# [Source text]
__________________________________________________
UK Treasury-Ordered Report Calls for A 5 Point Plan; Includes FinTech Fund & Crypto Regulation

UK Treasury-Ordered Report Calls for A 5 Point Plan; Includes FinTech Fund & Crypto Regulation

Treasury report based on the U.K. fintech, concludes govt needs to run a specific regime for Crypto-asset’s regulations and control.

U.K. chancellor, Rishi Sunak, triggered that review back in March 2020, under Ron Khalifa’s supervision (former WorldPay boss). Afterward, the Treasury-ordered review points out a plan to make U.K.’s fintech a leading market in the world.

According to the report named “Khalifa Review of U.K. Fintech,” the country can play a vital role in crypto-mania and become a globally recognized center for trade, issuance, clearance, and exchange of cryptocurrencies.

Khalifa addressed the European finance’s progress after the crypto favored the proposal, MiCA (Markets in Crypto-assets), has come in force, so the U.K. also has to “act quickly” to put its fintech firms ahead of the curve. Khalifa’s Review states,

“The U.K. should aim to be at least as broad in ambition as MiCA – but should also consider whether it can develop a bespoke regime that is more innovation-driven. A bespoke regime for crypto assets should adopt a functional and technology-neutral approach, in line with the principles of the current regulatory framework, as well as the concept of ‘same risk, same regulation,’ while being tailored to the risks arising from crypto asset-related activitie.”
__________________________________________________
# [Material]
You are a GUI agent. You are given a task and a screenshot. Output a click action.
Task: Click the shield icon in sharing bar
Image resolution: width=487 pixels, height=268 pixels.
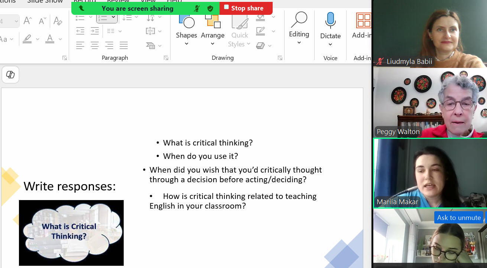pos(210,8)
__________________________________________________
# [Problem]
Continue the article on the Khalifa Review of U.K. fintech from the end of the quoted passage.

# [Exercise answer]
Also, there are no reasons to be ‘flexible’ to do with future challenges such as Decentralized Finance (DeFi), another spot that needs attention for being regulated in the state, says the report.

The review concludes that to have engagement in deploying policies and regulations for crypto-favored areas, U.K. must join the group of international regulators, Global Financial Innovation Network (GFIN).

The U.K. Treasury has announced a consultation worldwide that started in January to depict the regulatory experience approached digital currencies and stablecoins. The program is still accepting feedback till March 3.

U.K. commissions have been aggressive to crypto trading and investments so far. On January 6, derivatives and exchange-traded notes sale was shut down by Financial Conduct Authority (FCA) which alleged the products ill-suited due to the potential harm they pose.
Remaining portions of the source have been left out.